## Work to complete
Scan the records for "each". Show the matching lines.
Top of Supplied data
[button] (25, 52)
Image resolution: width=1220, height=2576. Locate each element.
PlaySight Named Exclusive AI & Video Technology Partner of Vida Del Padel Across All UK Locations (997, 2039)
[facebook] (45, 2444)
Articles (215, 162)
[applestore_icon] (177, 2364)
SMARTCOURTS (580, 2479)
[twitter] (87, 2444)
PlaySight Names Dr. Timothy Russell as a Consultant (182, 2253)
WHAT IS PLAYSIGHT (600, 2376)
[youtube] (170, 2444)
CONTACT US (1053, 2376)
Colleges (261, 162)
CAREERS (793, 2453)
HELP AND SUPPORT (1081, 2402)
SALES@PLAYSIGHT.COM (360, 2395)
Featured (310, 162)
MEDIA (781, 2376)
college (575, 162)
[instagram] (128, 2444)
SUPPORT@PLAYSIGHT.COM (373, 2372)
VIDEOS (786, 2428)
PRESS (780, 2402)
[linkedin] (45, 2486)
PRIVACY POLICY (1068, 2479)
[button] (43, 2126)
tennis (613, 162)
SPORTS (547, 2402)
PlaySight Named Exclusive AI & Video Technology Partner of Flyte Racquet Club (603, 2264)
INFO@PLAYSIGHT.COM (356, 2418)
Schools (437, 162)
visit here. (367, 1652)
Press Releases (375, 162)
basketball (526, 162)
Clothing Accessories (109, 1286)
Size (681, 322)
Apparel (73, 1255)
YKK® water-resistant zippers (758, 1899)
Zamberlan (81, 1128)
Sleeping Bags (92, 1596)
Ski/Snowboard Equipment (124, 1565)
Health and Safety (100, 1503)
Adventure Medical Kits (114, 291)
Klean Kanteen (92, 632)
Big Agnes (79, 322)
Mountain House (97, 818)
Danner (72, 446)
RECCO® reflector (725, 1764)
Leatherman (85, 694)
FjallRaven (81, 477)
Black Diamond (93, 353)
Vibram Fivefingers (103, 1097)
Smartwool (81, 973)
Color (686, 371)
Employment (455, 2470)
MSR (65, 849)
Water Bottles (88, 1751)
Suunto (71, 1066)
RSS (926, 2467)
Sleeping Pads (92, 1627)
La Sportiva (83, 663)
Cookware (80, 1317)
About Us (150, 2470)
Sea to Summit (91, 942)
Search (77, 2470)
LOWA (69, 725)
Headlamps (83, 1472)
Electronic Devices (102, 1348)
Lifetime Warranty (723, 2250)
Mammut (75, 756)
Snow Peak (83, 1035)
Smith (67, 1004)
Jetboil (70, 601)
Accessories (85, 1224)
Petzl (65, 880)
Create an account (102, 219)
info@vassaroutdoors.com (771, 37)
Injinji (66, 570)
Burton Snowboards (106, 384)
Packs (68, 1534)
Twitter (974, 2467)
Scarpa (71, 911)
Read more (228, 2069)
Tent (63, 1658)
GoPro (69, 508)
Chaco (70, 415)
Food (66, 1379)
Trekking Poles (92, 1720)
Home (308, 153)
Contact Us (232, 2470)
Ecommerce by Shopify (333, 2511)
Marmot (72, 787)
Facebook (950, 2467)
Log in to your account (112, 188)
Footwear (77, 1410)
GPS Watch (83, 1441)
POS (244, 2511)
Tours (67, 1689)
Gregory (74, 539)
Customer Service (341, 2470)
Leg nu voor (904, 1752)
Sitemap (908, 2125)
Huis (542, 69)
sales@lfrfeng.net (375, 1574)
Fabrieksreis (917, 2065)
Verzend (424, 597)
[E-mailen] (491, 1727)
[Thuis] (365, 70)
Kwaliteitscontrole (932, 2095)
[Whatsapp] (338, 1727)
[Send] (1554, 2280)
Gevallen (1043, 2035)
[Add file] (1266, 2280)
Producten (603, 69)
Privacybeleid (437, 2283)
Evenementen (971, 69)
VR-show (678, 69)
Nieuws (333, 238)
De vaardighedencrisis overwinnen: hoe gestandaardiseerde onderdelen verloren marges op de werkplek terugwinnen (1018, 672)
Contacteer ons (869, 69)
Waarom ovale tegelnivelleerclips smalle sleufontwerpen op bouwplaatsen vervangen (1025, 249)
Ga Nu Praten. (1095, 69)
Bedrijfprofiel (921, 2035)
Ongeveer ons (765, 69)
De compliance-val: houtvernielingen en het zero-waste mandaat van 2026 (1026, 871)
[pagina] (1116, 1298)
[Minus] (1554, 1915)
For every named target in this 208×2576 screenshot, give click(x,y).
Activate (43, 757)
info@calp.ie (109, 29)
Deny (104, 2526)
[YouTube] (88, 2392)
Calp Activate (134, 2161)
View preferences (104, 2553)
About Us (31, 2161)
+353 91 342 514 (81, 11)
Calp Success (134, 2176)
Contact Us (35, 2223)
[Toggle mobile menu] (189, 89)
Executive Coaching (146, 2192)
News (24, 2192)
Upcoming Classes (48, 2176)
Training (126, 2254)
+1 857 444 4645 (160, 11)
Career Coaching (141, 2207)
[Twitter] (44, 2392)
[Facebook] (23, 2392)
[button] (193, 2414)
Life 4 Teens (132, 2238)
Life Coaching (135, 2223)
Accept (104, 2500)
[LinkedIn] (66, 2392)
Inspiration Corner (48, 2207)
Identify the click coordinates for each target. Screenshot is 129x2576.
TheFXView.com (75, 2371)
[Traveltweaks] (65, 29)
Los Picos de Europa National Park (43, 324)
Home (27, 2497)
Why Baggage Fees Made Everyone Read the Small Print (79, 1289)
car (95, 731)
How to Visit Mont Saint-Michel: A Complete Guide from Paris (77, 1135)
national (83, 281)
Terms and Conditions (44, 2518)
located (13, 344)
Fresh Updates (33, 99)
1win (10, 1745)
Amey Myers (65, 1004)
Bottom of Supplied data
## The answer
Image resolution: width=1220, height=2576. Locate each element.
Identify the click coordinates for each target. Screenshot is 129x2576.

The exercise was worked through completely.